The enqueuer fences after the insert and then inspects each candidate's
sleep_check_state. Because the consumer publishes sleeping in step 1 — before
it re-checks the queue in step 3 — the enqueuer either sees sleeping (and wakes
the worker) or the worker will itself observe the new task in step 3. Either way
the task is serviced.
Why the wake must not be skipped using n_threads_running
A tempting optimization is to skip the scan entirely when
n_threads_running >= jl_n_threads ("everything is already running, nothing is
parked"). This is unsound, for two independent reasons:
The count lags the per-thread state.
n_threads_runningis decremented in step 4, after the consumer has already re-checked its queue in step 3. In the window between steps 1 and 4 a worker has publishedsleepingand may have already read its queue as empty, yet is still counted as running. An enqueuer that consults the count therefore reads stale "all running" information and skips a wake the worker actually needs.The count is global but the wake is pool-local. Busy workers in one pool keep
n_threads_runninghigh while another pool is entirely parked. A cross-pool insert (e.g. spawning an:interactivetask from a:defaultworker) would then be dropped, stranding the task indefinitely.

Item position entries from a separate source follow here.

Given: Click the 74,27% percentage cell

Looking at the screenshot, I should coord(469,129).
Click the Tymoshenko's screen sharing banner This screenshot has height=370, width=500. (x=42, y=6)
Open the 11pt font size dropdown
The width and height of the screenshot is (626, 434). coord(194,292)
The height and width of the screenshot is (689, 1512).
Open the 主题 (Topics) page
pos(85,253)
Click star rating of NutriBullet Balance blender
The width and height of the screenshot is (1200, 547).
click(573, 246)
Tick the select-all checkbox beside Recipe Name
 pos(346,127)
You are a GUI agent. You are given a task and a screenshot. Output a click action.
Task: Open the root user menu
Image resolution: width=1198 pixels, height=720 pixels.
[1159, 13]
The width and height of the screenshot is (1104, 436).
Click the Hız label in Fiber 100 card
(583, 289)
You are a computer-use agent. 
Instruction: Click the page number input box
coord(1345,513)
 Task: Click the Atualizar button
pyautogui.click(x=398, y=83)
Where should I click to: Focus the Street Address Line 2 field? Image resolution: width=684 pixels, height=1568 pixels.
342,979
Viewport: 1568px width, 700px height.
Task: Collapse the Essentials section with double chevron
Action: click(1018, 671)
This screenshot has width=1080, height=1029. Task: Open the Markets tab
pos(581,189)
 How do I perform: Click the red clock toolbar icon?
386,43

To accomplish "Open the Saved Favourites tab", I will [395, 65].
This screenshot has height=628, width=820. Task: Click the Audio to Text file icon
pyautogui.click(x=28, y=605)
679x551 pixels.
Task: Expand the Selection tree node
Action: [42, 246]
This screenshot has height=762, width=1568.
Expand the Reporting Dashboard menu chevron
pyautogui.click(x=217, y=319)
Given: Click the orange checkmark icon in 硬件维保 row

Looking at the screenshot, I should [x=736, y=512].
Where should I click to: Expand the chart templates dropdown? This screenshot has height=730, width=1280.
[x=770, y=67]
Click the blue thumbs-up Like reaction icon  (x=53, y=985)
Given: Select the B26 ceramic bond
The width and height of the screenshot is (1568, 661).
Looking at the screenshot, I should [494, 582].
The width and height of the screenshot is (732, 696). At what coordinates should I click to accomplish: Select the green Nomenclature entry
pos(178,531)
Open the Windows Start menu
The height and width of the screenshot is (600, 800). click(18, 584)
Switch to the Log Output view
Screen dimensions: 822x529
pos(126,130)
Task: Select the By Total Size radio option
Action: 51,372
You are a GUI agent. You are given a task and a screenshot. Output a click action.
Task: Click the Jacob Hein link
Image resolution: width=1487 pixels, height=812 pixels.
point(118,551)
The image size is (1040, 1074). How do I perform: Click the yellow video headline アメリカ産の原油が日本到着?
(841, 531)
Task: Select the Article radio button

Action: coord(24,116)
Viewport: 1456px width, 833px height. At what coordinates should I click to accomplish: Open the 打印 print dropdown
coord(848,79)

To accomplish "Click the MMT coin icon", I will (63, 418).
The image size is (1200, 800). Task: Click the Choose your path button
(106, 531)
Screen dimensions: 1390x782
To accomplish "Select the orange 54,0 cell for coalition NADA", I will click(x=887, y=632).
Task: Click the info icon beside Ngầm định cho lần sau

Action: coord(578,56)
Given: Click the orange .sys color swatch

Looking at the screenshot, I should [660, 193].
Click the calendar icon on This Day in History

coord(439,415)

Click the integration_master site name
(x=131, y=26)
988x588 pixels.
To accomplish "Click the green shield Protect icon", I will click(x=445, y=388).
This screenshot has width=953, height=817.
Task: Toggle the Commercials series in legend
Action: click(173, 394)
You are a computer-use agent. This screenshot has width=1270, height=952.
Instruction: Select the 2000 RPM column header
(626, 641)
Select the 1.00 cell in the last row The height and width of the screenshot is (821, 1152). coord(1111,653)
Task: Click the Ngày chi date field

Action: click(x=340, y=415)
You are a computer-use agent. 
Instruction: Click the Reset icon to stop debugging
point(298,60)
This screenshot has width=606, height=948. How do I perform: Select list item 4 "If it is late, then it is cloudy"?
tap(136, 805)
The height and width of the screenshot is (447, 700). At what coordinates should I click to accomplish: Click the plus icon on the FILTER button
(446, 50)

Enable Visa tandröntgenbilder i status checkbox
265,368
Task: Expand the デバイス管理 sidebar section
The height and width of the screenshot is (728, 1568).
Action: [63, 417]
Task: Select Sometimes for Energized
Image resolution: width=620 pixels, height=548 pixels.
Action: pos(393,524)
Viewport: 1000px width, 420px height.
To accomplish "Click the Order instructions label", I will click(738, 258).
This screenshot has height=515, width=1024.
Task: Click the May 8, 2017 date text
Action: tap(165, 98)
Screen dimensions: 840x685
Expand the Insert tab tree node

Scanning sleep_check_state avoids both problems: that flag is set in step 1,
before the re-check, so a scan never misses a worker in the danger window, and
it is inspected per-pool.
TLA+ model
The directory scheduler-wakeup/
contains a small TLA+ model of this handshake that makes the argument above
machine-checkable.
SchedulerWake.tlamodels the sleep transition as the same discrete steps listed above, so the model checker explores every interleaving of that window against an enqueuer that wakes one worker by scanningsleep_check_state.MCFixed— a concrete instance (two workers sharing a pool, plus a cross-pool producer). TLC explores the full state space with no deadlock and noNoLostWakeupviolation.
To reproduce, with tla2tools.jar:
cd doc/src/devdocs/scheduler-wakeup
java -cp tla2tools.jar tlc2.TLC -config MCFixed.cfg MCFixed.tlaToggling the model back to the unsound n_threads_running short-circuit (by
making Wakeup return early when nrun >= N) makes TLC report a NoLostWakeup
violation, confirming the danger window described above is real.